Voice/Vision Holocaust Survivor Oral History Archive

Abraham Holcman - September 14, 1983

Finding His Sister

So then, then what'd you do after that?

Then like every, every Jew do, we'd uh, we were smuggling a little coffee and butter and cigarettes back and forth just to survive. And, and at the same time uh, I found out my sister in Sweden. So I uh, so I went to Bergen-Belsen to, uh... Over there the officers were, the immigration officers were working uh, on my papers to, to go to Sweden. Uh, she couldn't...

What about your brother? What happened to your brother?
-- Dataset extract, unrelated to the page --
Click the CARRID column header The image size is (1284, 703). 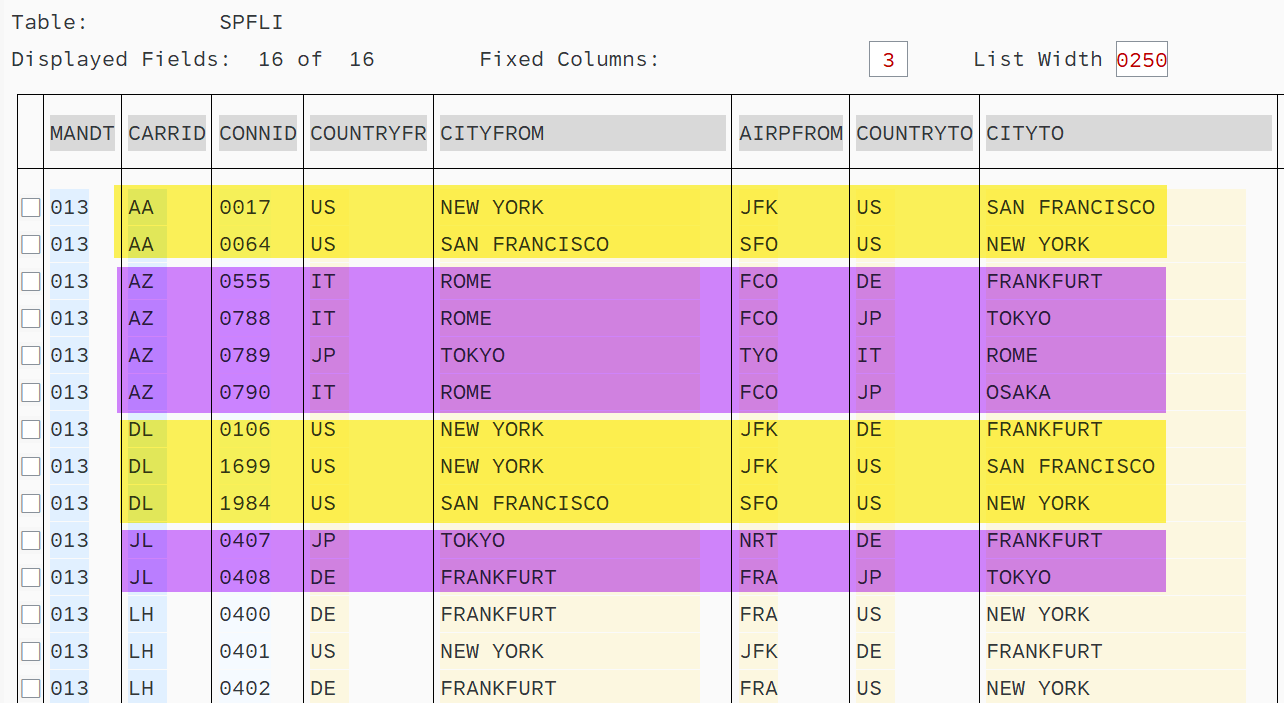click(166, 133)
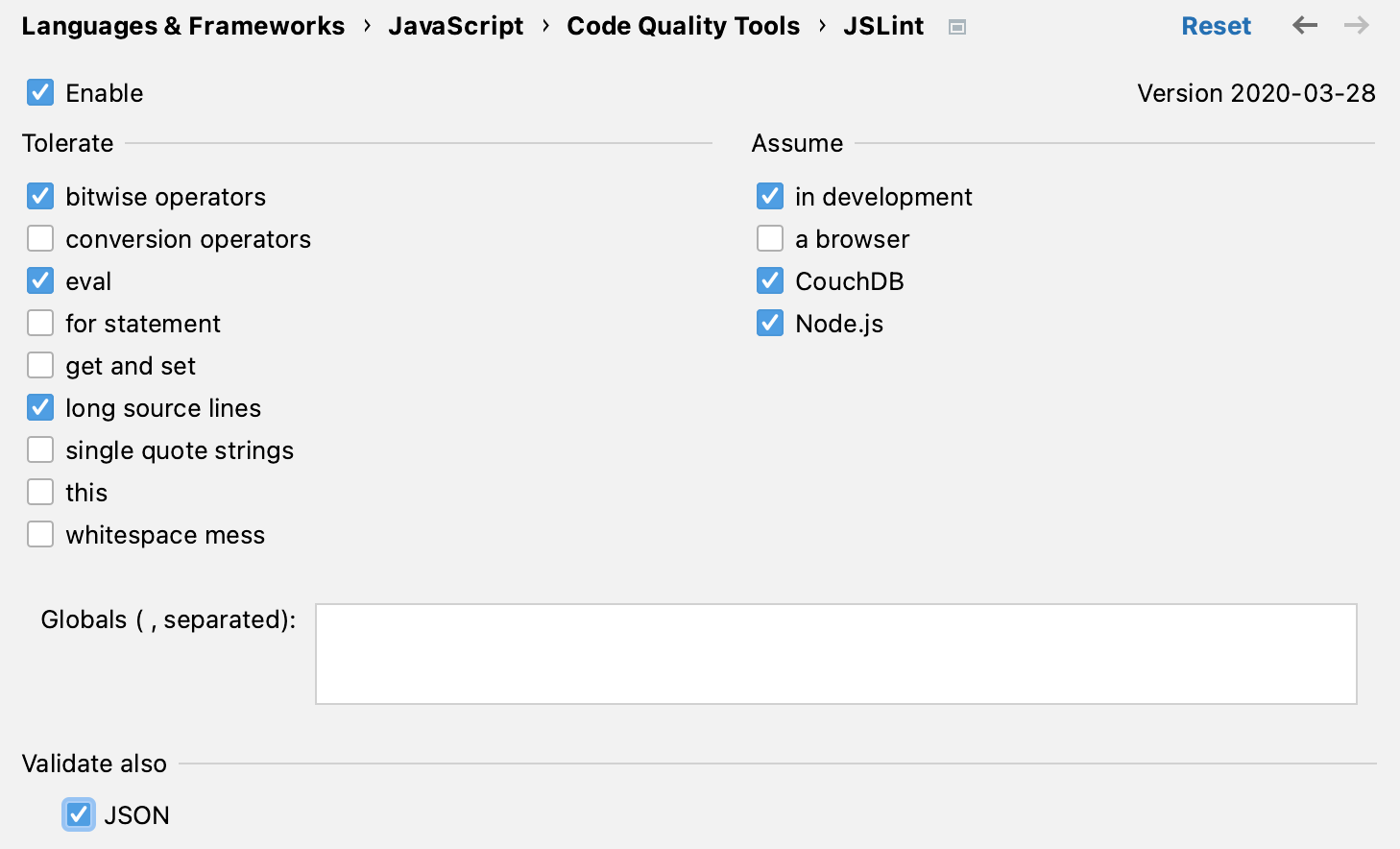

We were, we were staying together. All those things together.

All those things.

Except, except, uh... Although he has a little different story because uh, when I went to check in the first time uh, I went through right away. Not the first or second time. Uh, he was stopped there the second time too. We were not on the same truck. So, he got stopped a second time. And uh, he got robbed uh, on the second, on the third time too. Uh, in other words, when he woke up in the morning he didn't have a pair of pants to put on. Uh, a German lady had to go back in, to give him a pair of pants. The Russian took the, the clothes uh, his clothes. Were standing next to his bed on a chair, they took his clothes off. So, when he woke up in the morning he didn't have nothing to put on to go out in the street, so he was even worse off. But uh, except this, we traveled together uh, until uh, Czechoslovakia. And then we met uh, in Bergen-Belsen again.

Okay. And then what did you do?

Bergen-Belsen we were, we went... Uh, because I lost my brother uh, I went through the ??? and he, and he was turned back. So, so I found another guy, which I worked in the factory with in Łódź uh, I can't think of his name. And uh, so I stuck with him. Uh, the reason I stuck with him, I had no money. My brother had the money. I had no, no, no documents, my brother had the documents and the money. So, I was leaning, tried to lean on somebody, so, so I met this guy who we were working together at one time in the factory in Łódź. So, we were traveling together, me and him. And uh, by me knowing that my sister is in Hanover and him having nobody, so he traveled with me willingly. So, we went to Hanover. By the time we got to Hanover, we found out that my sister is not in Hanover. My sister is in Sweden already. And uh, that friend I traveled with that he had three sisters, which is in Bergen-Belsen. So, he found three sisters.

Mhm. So, he found his sisters.

So, we found some place to stay in Bergen-Belsen. And, and at that time, I tried to make uh, since I found out my sister is in Sweden, I wanted to go to Sweden. I wanted to get away from Germany. So, I tried there and then to uh, make arrangements. But Sweden...

By the way, do you speak German? Did you speak German?

A little bit.

Enough to get along.

Yeah. The uh, in Sweden they didn't... My sister couldn't uh, take me over to Sweden. Only closer relatives, which is a husband, a wife, or a child, something like that. So, I came to Sweden illegally too. I came to Sweden as a, a, my uh, brother-in-law's son. Different name, different age, and everything. And I went... I came into Sweden. And uh, and when I got to Sweden, then I changed everything when I was there already. Uh, everybody was scared stiff that they going to deport me, but there's no reason. But I didn't know, nobody uh, advised me what to do or how to do it, so I did it on my own and I changed the whole thing when I arrived in Sweden. So, I was back to my original name, original age.

And were you in Stockholm or where were you?

No, I was uh, near ??? not far, it's uh, called ???

Uh huh.

And uh, I was working in a clothing factory owned by a Jew.